Document type: Scientific article published in Animals
Authors: Eman S. Moustafa, Walaa F. Alsanie, Ahmed Gaber, Nancy N. Kamel, Abdulaziz A. Alaqil, Ahmed O. Abbas
Preview: The modern broiler industry faces huge challenges to keep high production quality and quantity, especially under environmental heat stress conditions. The negative effect of heat stress on broiler productivity is mediated by oxidative stress induction. The blue-green alga (Spirulina platensis) has many applications in poultry nutrition with the high levels of bioactive antioxidant compounds, which can alleviate the oxidative stress damage induced by high ambient temperature. The current study was designed to investigate the effects of dietary Spirulina inclusion at different levels on growth performance, redox status, carcass traits, meat quality, blood hematology, and metabolites profile of broilers subjected to cyclic heat stress. A total of 300 one-day-old Cobb-500 broiler chicks were recruited.

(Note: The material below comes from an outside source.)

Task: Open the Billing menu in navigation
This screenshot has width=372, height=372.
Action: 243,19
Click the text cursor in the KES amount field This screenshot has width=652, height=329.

Starting from day 21 to 42 of age, birds were randomly divided into five treatment groups with 6 replicates × 10 birds per group, where the first one was provided with the basal diet and reared under normal thermal conditions (23 ± 1 °C) to serve as a negative control. Meanwhile, the other four groups were exposed to cyclic heat stress (34 ± 1 °C for 8 h per day) and were fed a basal diet supplemented with Spirulina at a concentration of 0, 0.5, 1 or 1.5%. Spirulina supplementation to heat-stressed broilers was able to alleviate the negative impacts of heat stress on the final average daily gain, body weight and feed conversion ratio, with the best impact observed among the chickens fed 1% Spirulina. Hematological results indicate increasing hemoglobin and hematocrit levels with Spirulina supplementation compared to the non-supplemented stressed group. Further, Spirulina supplementation significantly influenced blood lipid metabolites marked by reduced serum cholesterol and low-density lipoprotein (LDL), and increased high-density lipoprotein (HDL) levels. The lipid peroxidation level was reduced (p < 0.05), while the antioxidant enzyme activity was increased with Spirulina supplementation to the heat-stressed group. Spirulina supplementation at 0.5 or 1% improved carcass dressing, breast and leg percentages. It can be concluded that dietary Spirulina supplementation at 0.5 or 1% to broiler reared under heat stress conditions can effectively improve broiler production performance and balance the redox status.